This reflects a serious lack of depth for a region that is in such need for debt. Pressing his point, my source complained that only 20% of the financing he had undertaken recently was going to the bond market, with 80% being made through bank loans. Shouldn't these proportions really be the other way round?
Systemic risk
Such distortions have not gone unnoticed by the credit rating agencies. In May this year, Moody's warned of a build-up of systemic risk in banks operating in the Gulf as a result of rapid loan growth and what the Financial Times called: "possible asset bubbles".
Central to the evolution of a long-term bond market, say our banking colleagues, is the creation of a sovereign yield curve as a bench mark. They need this to be able to confidently price other securities, and they feel governments have been slow to act upon this either to avoid harming their otherwise healthy credit ratings, or have simply relied upon local liquidity for their funding.

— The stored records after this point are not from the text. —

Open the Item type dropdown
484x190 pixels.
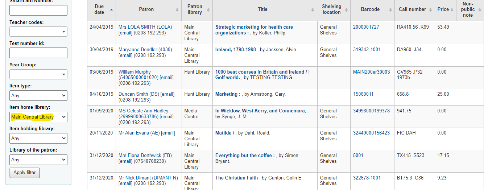(x=38, y=96)
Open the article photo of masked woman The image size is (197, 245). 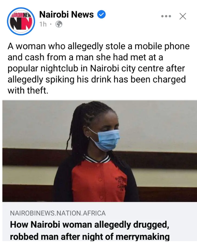click(x=100, y=151)
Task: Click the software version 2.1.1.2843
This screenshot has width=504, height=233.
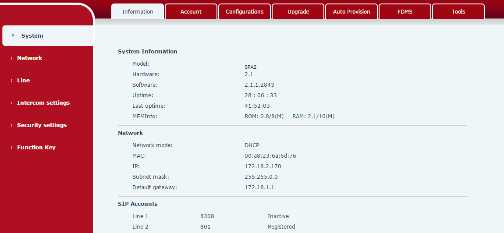Action: pos(259,85)
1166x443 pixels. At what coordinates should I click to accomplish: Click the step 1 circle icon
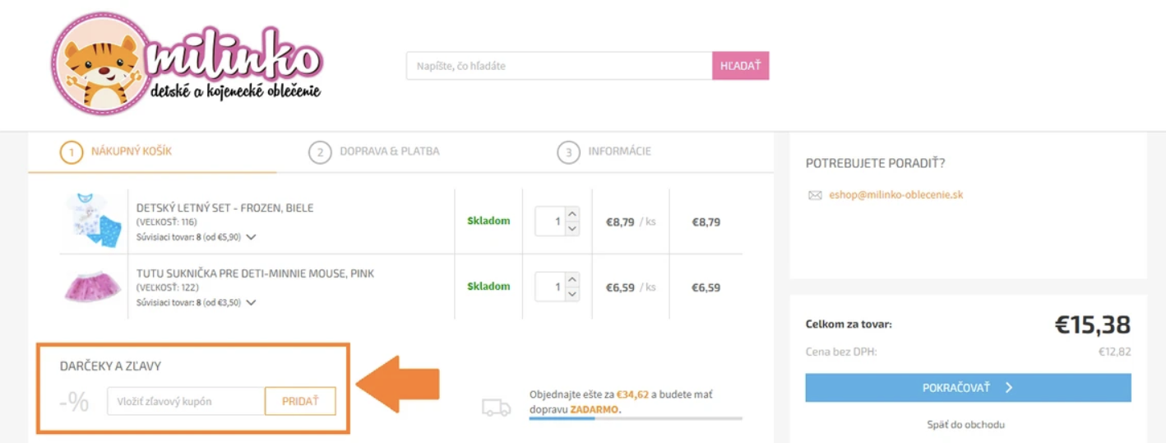[72, 152]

This is changing, however, and the realisation that such structures are required for the healthy functioning of our capital markets - rather than for the creation of government debt for its own sake - is being noted at governmental level across the region.
This was evidenced in September this year when Standard Chartered reported that the Central Bank in the UAE has been in negotiations earlier in the year with several institutions in order to create an active debt market.
Private liquidity
A report, published last month by Global Research and based upon UN figures, claimed that private liquidity in the Gulf has leapt to $1.5 trillion - accounting for 60% of the $2.3 trillion of Arab capital available for investment.
Moreover, the report went on to suggest that by 2015, 60% of this will be retained in the region as opposed to the 20-25% currently invested here now. But while these instruments such as private equity funds act as effective locators of value, there remain few domestic or cross-border opportunities to be had regionally, and the growth of the industry in the region is dependent on the evolution of the equity and debt markets.
What we are seeing is the growing fire-power of Gulf capital being deployed overseas and investing in industries in developed markets across the globe.
Private equity funds
Private equity funds raised in the GCC have grown at a compound rate of 41% per year over the past five years and are set to continue at around 25% for the next three. This would explain the estimated $50 billion in overseas acquisitions made by Gulf investors in the course of this year.
So are we nearing some sort of tipping point in the development of capital markets? Well, the answer is yes and no. Undoubtedly, the region has the world's attention purely by virtue of the enormous potential that exists here. But the remaining obstacles to development range from the structural to the cultural and political.
Structurally, we have surveyed the barriers to development that exist in the equity and debt markets - ranging from the relative shortage of foreign capital, to the need for greater transparency and liquidity in the stock markets and a reliable index in the bond markets.
But there are also indirect structural issues that organisations such as the QFC can address directly. Primary among these is the looming problem of finding a financially skilled labour force with which to facilitate the growth of the capital markets.
As for the cultural and political obstacles to market development, it is my belief that these are disappearing. While pessimists might point to the continued pursuit of national interests rather than regional or international engagement amid the GCC countries, change is definitely afoot.
Over the past year or so, market authorities and legal authorities in Qatar, Dubai and Saudi Arabia have all demonstrated a refreshing diligence to investigate and prosecute recent incidents of malpractice.
Justice is therefore increasingly being seen to be done and this can only erode the current imbalance in regulatory practice between the region's new financial centres and the broader capital markets of the Middle East. Moreover, if the commitment is made at a national level, then a regional change in attitude will certainly not be far behind.